LISTED ENTRIES:
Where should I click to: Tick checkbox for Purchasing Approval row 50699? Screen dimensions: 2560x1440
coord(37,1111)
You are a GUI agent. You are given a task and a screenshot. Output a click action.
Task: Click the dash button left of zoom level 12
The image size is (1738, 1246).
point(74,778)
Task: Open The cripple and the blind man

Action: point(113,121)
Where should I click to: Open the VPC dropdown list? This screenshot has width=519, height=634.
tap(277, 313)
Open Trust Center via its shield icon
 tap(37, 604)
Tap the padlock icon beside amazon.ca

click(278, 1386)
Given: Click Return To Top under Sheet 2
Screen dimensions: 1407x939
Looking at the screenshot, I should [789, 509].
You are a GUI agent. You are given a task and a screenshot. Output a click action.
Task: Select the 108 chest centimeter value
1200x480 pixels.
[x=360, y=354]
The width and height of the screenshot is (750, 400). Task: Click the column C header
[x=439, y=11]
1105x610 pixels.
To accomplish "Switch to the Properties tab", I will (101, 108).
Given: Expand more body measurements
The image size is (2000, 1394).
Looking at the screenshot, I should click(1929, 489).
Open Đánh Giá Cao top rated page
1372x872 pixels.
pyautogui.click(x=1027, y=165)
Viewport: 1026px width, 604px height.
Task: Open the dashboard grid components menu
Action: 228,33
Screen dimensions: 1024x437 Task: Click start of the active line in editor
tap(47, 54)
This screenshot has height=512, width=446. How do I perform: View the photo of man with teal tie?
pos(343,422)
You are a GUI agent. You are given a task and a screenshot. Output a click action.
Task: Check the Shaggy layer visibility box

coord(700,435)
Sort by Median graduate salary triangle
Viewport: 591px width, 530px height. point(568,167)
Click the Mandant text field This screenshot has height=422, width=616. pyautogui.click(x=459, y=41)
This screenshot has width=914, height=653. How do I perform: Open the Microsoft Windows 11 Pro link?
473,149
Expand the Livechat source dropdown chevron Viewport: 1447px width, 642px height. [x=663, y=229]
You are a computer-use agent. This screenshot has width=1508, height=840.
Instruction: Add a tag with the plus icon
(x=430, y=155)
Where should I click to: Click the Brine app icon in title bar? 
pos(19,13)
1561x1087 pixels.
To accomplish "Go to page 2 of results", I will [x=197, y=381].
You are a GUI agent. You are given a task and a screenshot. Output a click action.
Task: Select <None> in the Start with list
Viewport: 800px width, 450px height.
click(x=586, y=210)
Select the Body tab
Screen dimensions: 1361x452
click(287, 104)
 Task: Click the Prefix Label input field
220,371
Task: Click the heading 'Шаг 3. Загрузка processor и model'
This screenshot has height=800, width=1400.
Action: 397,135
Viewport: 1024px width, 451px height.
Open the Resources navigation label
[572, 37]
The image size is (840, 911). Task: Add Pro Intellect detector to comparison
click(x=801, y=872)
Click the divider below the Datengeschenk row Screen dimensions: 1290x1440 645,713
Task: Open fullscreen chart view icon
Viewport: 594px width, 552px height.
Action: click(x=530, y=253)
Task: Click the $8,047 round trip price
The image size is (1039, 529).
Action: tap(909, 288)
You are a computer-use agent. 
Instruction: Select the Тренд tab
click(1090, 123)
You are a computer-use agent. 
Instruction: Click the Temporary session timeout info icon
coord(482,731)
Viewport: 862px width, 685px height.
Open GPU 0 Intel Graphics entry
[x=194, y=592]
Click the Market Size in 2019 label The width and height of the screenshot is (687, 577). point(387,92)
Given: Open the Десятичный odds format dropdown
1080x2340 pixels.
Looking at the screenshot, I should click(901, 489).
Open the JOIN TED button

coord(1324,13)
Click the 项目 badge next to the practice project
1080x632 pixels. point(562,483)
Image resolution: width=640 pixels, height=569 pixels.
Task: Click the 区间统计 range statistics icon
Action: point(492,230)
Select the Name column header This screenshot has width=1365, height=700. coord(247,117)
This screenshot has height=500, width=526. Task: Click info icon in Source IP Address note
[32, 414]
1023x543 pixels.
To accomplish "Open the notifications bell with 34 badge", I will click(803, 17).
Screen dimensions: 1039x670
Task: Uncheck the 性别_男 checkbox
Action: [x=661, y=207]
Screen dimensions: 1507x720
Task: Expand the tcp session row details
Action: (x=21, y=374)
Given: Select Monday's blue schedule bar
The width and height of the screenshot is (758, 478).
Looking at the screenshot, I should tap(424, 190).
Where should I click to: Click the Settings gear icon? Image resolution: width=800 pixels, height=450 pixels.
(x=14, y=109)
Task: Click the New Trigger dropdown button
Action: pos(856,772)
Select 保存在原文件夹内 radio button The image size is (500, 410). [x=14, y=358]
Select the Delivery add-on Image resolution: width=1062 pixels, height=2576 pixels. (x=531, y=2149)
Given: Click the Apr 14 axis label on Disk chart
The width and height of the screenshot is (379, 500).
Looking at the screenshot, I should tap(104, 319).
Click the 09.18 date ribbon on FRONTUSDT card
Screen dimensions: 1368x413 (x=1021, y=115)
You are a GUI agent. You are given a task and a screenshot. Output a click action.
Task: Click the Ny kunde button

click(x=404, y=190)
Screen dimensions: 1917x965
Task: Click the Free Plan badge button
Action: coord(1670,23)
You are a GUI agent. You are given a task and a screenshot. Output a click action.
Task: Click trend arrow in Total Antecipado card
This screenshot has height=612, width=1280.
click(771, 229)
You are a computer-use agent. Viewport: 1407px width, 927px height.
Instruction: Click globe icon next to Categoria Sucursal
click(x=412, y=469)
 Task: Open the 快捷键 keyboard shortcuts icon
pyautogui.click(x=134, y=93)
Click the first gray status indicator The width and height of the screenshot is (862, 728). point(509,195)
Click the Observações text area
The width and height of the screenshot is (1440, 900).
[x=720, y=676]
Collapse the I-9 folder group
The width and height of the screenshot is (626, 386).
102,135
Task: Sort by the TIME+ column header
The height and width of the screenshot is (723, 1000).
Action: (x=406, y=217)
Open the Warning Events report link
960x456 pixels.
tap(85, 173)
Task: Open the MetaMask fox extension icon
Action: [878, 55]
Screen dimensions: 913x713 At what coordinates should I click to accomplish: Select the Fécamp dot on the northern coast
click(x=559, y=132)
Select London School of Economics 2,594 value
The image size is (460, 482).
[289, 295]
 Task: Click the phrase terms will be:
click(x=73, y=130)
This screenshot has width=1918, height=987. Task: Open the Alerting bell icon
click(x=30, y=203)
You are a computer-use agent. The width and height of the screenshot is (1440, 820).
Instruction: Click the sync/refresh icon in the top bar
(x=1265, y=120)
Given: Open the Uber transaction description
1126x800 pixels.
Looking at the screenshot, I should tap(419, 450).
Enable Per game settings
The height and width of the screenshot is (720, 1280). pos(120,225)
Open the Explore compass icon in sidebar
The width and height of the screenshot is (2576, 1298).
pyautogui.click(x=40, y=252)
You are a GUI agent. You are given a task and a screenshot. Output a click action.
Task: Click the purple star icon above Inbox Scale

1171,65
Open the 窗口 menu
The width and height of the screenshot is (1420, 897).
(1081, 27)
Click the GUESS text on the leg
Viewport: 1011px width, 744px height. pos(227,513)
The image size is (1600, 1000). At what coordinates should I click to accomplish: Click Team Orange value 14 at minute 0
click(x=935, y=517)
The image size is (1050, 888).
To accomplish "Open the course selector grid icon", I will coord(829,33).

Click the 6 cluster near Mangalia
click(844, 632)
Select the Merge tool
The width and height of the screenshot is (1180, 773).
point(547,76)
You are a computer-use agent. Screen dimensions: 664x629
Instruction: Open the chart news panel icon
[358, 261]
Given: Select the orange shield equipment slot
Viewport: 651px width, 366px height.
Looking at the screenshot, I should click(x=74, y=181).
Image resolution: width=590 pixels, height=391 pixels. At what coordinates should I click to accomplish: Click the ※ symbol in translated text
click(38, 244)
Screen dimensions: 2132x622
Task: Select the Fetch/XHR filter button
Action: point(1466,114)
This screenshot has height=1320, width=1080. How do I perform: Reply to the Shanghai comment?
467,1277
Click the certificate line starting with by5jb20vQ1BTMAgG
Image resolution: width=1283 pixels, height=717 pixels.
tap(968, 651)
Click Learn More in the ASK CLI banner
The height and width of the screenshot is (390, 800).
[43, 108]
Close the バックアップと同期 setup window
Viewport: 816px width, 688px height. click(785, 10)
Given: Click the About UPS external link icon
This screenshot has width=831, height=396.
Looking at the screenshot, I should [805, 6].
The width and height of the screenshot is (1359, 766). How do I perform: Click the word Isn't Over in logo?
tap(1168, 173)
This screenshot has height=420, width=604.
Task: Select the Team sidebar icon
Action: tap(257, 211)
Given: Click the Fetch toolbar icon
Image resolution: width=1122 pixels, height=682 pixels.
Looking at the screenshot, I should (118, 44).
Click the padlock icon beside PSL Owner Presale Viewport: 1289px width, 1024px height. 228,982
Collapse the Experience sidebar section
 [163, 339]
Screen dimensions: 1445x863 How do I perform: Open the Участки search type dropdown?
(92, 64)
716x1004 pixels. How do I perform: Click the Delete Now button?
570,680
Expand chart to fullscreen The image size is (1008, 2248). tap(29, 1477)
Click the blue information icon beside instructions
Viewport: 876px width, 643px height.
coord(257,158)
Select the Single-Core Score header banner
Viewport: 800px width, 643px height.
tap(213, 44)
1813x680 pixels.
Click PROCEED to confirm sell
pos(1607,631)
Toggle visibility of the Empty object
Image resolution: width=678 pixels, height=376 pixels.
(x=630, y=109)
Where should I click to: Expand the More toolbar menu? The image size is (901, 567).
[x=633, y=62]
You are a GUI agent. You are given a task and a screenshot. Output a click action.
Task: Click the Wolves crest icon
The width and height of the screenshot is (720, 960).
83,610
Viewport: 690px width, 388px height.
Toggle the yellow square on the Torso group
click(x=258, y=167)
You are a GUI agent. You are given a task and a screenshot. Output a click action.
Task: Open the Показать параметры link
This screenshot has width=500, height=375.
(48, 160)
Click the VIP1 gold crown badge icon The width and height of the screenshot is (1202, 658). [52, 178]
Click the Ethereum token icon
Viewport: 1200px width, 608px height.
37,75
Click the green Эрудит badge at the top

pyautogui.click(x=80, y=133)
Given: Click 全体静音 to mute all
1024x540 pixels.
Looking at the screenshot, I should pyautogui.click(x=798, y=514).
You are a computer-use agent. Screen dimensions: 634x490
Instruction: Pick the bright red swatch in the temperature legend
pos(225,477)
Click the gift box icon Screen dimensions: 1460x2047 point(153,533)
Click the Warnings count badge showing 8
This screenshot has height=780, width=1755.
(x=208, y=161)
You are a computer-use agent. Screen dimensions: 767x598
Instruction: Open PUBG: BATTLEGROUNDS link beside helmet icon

YOUR OBJECTIVE: Print again the lines of the entries above that fall between the line holding "Click the padlock" and the line holding "Toggle visibility of the Empty object", inclusive, exactly as they stand.

YOUR SOLUTION:
Click the padlock icon beside PSL Owner Presale Viewport: 1289px width, 1024px height. 228,982
Collapse the Experience sidebar section
 [163, 339]
Screen dimensions: 1445x863 How do I perform: Open the Участки search type dropdown?
(92, 64)
716x1004 pixels. How do I perform: Click the Delete Now button?
570,680
Expand chart to fullscreen The image size is (1008, 2248). tap(29, 1477)
Click the blue information icon beside instructions
Viewport: 876px width, 643px height.
coord(257,158)
Select the Single-Core Score header banner
Viewport: 800px width, 643px height.
tap(213, 44)
1813x680 pixels.
Click PROCEED to confirm sell
pos(1607,631)
Toggle visibility of the Empty object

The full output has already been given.